*WHAT THE EXERCISE ASKS:*
Check each line below for the word "computer", and copy those that have it.

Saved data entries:
• • • • • • •
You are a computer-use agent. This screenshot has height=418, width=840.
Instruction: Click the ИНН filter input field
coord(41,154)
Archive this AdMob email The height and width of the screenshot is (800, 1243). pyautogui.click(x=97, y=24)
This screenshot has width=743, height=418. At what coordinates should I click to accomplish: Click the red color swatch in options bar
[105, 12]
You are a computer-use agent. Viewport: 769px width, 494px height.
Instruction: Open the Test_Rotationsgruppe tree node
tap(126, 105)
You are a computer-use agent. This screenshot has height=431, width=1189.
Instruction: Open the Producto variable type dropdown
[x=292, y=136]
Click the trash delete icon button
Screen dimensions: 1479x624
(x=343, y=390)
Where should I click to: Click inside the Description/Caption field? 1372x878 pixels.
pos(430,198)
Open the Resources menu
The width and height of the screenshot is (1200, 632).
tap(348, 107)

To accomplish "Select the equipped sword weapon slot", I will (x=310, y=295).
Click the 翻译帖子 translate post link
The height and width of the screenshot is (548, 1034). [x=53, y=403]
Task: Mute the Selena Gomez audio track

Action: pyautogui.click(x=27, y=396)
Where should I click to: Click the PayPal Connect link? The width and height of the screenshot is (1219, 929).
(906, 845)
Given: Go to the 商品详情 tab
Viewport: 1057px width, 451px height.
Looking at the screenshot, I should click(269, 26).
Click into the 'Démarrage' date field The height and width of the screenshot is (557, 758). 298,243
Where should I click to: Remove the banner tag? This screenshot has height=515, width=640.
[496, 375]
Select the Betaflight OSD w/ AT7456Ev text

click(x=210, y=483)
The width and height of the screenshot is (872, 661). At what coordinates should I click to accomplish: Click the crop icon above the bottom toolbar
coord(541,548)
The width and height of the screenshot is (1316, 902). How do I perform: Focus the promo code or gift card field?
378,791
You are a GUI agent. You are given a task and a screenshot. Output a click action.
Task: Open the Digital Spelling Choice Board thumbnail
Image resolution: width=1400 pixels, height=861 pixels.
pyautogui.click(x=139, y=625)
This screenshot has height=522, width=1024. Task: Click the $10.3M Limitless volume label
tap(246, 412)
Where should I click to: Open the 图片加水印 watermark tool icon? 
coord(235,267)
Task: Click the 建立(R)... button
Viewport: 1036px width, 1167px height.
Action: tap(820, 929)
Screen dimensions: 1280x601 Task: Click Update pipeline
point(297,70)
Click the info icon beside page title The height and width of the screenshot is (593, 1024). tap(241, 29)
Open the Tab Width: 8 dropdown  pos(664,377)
• • • • • • •
*OUTPUT FOR THIS EXERCISE:*
You are a computer-use agent. This screenshot has height=418, width=840.
You are a computer-use agent. Viewport: 769px width, 494px height.
You are a computer-use agent. This screenshot has height=431, width=1189.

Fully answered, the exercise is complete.